Items from a data source
= = = =

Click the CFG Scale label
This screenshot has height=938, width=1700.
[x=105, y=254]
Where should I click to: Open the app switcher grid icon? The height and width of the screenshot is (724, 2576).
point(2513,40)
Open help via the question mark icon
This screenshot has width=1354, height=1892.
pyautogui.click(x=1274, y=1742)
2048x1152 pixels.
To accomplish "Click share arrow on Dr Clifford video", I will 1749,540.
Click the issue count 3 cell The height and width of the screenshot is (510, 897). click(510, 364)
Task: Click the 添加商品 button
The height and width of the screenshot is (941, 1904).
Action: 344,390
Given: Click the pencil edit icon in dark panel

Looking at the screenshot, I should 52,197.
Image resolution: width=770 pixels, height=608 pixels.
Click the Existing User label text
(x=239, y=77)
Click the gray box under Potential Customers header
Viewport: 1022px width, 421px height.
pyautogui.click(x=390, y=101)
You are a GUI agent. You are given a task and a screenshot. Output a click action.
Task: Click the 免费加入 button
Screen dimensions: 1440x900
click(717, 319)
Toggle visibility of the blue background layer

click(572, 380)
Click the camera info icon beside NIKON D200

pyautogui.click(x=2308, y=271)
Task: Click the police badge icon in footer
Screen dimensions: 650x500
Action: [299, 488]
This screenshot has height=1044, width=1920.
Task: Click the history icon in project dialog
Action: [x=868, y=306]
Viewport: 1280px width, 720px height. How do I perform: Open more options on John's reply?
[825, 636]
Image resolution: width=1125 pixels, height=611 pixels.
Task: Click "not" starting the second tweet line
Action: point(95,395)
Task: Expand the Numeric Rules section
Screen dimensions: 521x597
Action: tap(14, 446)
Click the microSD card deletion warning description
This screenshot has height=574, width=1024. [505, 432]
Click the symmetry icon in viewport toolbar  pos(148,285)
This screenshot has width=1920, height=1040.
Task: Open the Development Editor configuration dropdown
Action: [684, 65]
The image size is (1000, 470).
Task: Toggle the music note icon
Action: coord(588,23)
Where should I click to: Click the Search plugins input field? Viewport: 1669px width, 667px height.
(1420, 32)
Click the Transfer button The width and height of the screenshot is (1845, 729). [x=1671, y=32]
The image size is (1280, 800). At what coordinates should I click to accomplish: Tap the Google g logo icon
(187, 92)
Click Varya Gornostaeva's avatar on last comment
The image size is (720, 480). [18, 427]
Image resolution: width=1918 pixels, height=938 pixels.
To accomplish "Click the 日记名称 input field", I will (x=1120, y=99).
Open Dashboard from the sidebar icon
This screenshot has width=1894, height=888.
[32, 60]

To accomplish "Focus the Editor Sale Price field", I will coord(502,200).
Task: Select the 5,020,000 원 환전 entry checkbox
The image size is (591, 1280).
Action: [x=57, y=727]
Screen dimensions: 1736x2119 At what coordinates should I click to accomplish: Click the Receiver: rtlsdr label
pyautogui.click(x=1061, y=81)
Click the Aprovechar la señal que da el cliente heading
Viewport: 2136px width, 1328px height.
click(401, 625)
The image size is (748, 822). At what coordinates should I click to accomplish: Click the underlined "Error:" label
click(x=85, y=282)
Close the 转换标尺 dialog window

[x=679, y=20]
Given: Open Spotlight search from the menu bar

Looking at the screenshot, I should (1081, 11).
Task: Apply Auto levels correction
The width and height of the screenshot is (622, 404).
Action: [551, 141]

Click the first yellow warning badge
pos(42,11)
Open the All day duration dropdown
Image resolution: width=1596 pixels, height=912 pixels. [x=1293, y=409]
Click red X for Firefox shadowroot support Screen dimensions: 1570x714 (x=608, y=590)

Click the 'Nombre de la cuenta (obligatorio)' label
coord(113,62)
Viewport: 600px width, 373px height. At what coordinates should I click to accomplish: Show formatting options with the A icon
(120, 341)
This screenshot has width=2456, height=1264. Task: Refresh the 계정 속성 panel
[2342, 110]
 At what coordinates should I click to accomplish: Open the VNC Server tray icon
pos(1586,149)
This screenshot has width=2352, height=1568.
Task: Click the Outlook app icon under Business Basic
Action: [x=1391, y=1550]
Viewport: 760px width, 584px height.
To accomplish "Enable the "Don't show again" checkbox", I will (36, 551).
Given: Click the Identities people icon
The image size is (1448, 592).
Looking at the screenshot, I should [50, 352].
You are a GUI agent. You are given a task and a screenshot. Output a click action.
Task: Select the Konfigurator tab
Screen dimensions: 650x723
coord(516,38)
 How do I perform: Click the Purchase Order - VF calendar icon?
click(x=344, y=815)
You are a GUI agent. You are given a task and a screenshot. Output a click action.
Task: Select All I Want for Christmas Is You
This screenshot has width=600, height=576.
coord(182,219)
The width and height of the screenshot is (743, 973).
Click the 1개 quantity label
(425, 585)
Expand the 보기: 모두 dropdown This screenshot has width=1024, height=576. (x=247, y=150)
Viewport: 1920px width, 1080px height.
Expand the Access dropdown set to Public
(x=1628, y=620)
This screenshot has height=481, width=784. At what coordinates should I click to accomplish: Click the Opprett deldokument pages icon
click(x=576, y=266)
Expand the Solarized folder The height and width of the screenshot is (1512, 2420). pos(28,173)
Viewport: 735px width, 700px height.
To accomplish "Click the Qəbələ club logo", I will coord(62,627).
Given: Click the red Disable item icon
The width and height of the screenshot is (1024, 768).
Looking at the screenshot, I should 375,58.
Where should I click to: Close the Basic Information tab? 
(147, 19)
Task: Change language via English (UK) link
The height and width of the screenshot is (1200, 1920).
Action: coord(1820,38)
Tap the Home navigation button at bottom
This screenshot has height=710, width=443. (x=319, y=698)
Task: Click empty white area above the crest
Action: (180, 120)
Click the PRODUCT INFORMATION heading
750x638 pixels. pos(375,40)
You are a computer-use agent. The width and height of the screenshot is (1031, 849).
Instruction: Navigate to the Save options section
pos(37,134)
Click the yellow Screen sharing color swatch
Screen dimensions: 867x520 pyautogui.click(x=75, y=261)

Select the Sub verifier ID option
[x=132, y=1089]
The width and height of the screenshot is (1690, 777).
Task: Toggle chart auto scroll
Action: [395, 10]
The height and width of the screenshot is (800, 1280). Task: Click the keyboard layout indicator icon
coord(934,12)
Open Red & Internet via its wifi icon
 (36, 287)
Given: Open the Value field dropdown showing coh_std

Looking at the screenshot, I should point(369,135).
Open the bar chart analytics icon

= = = =

__Exercise objective__. Lay out the data above as a JSON list of strings, one string per line, leaving out blank lines.

__Result__.
[
  "Click the CFG Scale label",
  "This screenshot has height=938, width=1700.",
  "[x=105, y=254]",
  "Where should I click to: Open the app switcher grid icon? The height and width of the screenshot is (724, 2576).",
  "point(2513,40)",
  "Open help via the question mark icon",
  "This screenshot has width=1354, height=1892.",
  "pyautogui.click(x=1274, y=1742)",
  "2048x1152 pixels.",
  "To accomplish \"Click share arrow on Dr Clifford video\", I will 1749,540.",
  "Click the issue count 3 cell The height and width of the screenshot is (510, 897). click(510, 364)",
  "Task: Click the 添加商品 button",
  "The height and width of the screenshot is (941, 1904).",
  "Action: 344,390",
  "Given: Click the pencil edit icon in dark panel",
  "Looking at the screenshot, I should 52,197.",
  "Image resolution: width=770 pixels, height=608 pixels.",
  "Click the Existing User label text",
  "(x=239, y=77)",
  "Click the gray box under Potential Customers header",
  "Viewport: 1022px width, 421px height.",
  "pyautogui.click(x=390, y=101)",
  "You are a GUI agent. You are given a task and a screenshot. Output a click action.",
  "Task: Click the 免费加入 button",
  "Screen dimensions: 1440x900",
  "click(717, 319)",
  "Toggle visibility of the blue background layer",
  "click(572, 380)",
  "Click the camera info icon beside NIKON D200",
  "pyautogui.click(x=2308, y=271)",
  "Task: Click the police badge icon in footer",
  "Screen dimensions: 650x500",
  "Action: [299, 488]",
  "This screenshot has height=1044, width=1920.",
  "Task: Click the history icon in project dialog",
  "Action: [x=868, y=306]",
  "Viewport: 1280px width, 720px height. How do I perform: Open more options on John's reply?",
  "[825, 636]",
  "Image resolution: width=1125 pixels, height=611 pixels.",
  "Task: Click \"not\" starting the second tweet line",
  "Action: point(95,395)",
  "Task: Expand the Numeric Rules section",
  "Screen dimensions: 521x597",
  "Action: tap(14, 446)",
  "Click the microSD card deletion warning description",
  "This screenshot has height=574, width=1024. [505, 432]",
  "Click the symmetry icon in viewport toolbar  pos(148,285)",
  "This screenshot has width=1920, height=1040.",
  "Task: Open the Development Editor configuration dropdown",
  "Action: [684, 65]",
  "The image size is (1000, 470).",
  "Task: Toggle the music note icon",
  "Action: coord(588,23)",
  "Where should I click to: Click the Search plugins input field? Viewport: 1669px width, 667px height.",
  "(1420, 32)",
  "Click the Transfer button The width and height of the screenshot is (1845, 729). [x=1671, y=32]",
  "The image size is (1280, 800). At what coordinates should I click to accomplish: Tap the Google g logo icon",
  "(187, 92)",
  "Click Varya Gornostaeva's avatar on last comment",
  "The image size is (720, 480). [18, 427]",
  "Image resolution: width=1918 pixels, height=938 pixels.",
  "To accomplish \"Click the 日记名称 input field\", I will (x=1120, y=99).",
  "Open Dashboard from the sidebar icon",
  "This screenshot has width=1894, height=888.",
  "[32, 60]",
  "To accomplish \"Focus the Editor Sale Price field\", I will coord(502,200).",
  "Task: Select the 5,020,000 원 환전 entry checkbox",
  "The image size is (591, 1280).",
  "Action: [x=57, y=727]",
  "Screen dimensions: 1736x2119 At what coordinates should I click to accomplish: Click the Receiver: rtlsdr label",
  "pyautogui.click(x=1061, y=81)",
  "Click the Aprovechar la señal que da el cliente heading",
  "Viewport: 2136px width, 1328px height.",
  "click(401, 625)",
  "The image size is (748, 822). At what coordinates should I click to accomplish: Click the underlined \"Error:\" label",
  "click(x=85, y=282)",
  "Close the 转换标尺 dialog window",
  "[x=679, y=20]",
  "Given: Open Spotlight search from the menu bar",
  "Looking at the screenshot, I should (1081, 11).",
  "Task: Apply Auto levels correction",
  "The width and height of the screenshot is (622, 404).",
  "Action: [551, 141]",
  "Click the first yellow warning badge",
  "pos(42,11)",
  "Open the All day duration dropdown",
  "Image resolution: width=1596 pixels, height=912 pixels. [x=1293, y=409]",
  "Click red X for Firefox shadowroot support Screen dimensions: 1570x714 (x=608, y=590)",
  "Click the 'Nombre de la cuenta (obligatorio)' label",
  "coord(113,62)",
  "Viewport: 600px width, 373px height. At what coordinates should I click to accomplish: Show formatting options with the A icon",
  "(120, 341)",
  "This screenshot has width=2456, height=1264. Task: Refresh the 계정 속성 panel",
  "[2342, 110]",
  " At what coordinates should I click to accomplish: Open the VNC Server tray icon",
  "pos(1586,149)",
  "This screenshot has width=2352, height=1568.",
  "Task: Click the Outlook app icon under Business Basic",
  "Action: [x=1391, y=1550]",
  "Viewport: 760px width, 584px height.",
  "To accomplish \"Enable the \"Don't show again\" checkbox\", I will (36, 551).",
  "Given: Click the Identities people icon",
  "The image size is (1448, 592).",
  "Looking at the screenshot, I should [50, 352].",
  "You are a GUI agent. You are given a task and a screenshot. Output a click action.",
  "Task: Select the Konfigurator tab",
  "Screen dimensions: 650x723",
  "coord(516,38)",
  " How do I perform: Click the Purchase Order - VF calendar icon?",
  "click(x=344, y=815)",
  "You are a GUI agent. You are given a task and a screenshot. Output a click action.",
  "Task: Select All I Want for Christmas Is You",
  "This screenshot has width=600, height=576.",
  "coord(182,219)",
  "The width and height of the screenshot is (743, 973).",
  "Click the 1개 quantity label",
  "(425, 585)",
  "Expand the 보기: 모두 dropdown This screenshot has width=1024, height=576. (x=247, y=150)",
  "Viewport: 1920px width, 1080px height.",
  "Expand the Access dropdown set to Public",
  "(x=1628, y=620)",
  "This screenshot has height=481, width=784. At what coordinates should I click to accomplish: Click the Opprett deldokument pages icon",
  "click(x=576, y=266)",
  "Expand the Solarized folder The height and width of the screenshot is (1512, 2420). pos(28,173)",
  "Viewport: 735px width, 700px height.",
  "To accomplish \"Click the Qəbələ club logo\", I will coord(62,627).",
  "Given: Click the red Disable item icon",
  "The width and height of the screenshot is (1024, 768).",
  "Looking at the screenshot, I should 375,58.",
  "Where should I click to: Close the Basic Information tab? ",
  "(147, 19)",
  "Task: Change language via English (UK) link",
  "The height and width of the screenshot is (1200, 1920).",
  "Action: coord(1820,38)",
  "Tap the Home navigation button at bottom",
  "This screenshot has height=710, width=443. (x=319, y=698)",
  "Task: Click empty white area above the crest",
  "Action: (180, 120)",
  "Click the PRODUCT INFORMATION heading",
  "750x638 pixels. pos(375,40)",
  "You are a computer-use agent. The width and height of the screenshot is (1031, 849).",
  "Instruction: Navigate to the Save options section",
  "pos(37,134)",
  "Click the yellow Screen sharing color swatch",
  "Screen dimensions: 867x520 pyautogui.click(x=75, y=261)",
  "Select the Sub verifier ID option",
  "[x=132, y=1089]",
  "The width and height of the screenshot is (1690, 777).",
  "Task: Toggle chart auto scroll",
  "Action: [395, 10]",
  "The height and width of the screenshot is (800, 1280). Task: Click the keyboard layout indicator icon",
  "coord(934,12)",
  "Open Red & Internet via its wifi icon",
  " (36, 287)",
  "Given: Open the Value field dropdown showing coh_std",
  "Looking at the screenshot, I should point(369,135).",
  "Open the bar chart analytics icon"
]